**Pixel coordinate grounding data**
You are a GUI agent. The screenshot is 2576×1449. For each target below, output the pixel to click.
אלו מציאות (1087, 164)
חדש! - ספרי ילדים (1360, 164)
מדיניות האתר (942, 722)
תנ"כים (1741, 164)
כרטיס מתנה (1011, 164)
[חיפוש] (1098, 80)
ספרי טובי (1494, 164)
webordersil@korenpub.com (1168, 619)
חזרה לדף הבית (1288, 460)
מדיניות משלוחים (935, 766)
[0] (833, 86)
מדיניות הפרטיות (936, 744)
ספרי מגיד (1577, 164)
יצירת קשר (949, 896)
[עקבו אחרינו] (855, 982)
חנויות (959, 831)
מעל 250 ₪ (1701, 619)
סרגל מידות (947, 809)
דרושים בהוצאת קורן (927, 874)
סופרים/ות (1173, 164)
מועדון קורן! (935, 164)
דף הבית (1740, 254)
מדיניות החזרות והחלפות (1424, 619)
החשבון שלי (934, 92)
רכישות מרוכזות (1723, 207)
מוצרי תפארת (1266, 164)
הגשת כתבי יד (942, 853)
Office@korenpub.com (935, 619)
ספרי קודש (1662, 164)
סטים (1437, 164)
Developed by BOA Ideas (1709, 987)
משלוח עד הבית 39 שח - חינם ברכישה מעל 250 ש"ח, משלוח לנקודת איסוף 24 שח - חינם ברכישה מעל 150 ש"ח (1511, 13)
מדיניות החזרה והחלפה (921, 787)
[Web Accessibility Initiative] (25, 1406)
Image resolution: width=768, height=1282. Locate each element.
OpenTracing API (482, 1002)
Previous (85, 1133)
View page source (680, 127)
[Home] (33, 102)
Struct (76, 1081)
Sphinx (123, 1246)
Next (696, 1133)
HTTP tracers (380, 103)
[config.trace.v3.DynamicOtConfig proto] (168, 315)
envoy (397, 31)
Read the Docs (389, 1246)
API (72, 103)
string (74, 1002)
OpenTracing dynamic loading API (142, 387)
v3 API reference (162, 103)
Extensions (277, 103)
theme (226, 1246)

**Exercise description**
For the string "each", return every line of the data where it appears.

**Result below**
You are a GUI agent. The screenshot is 2576×1449. For each target below, output the pixel to click.
Image resolution: width=768, height=1282. Locate each element.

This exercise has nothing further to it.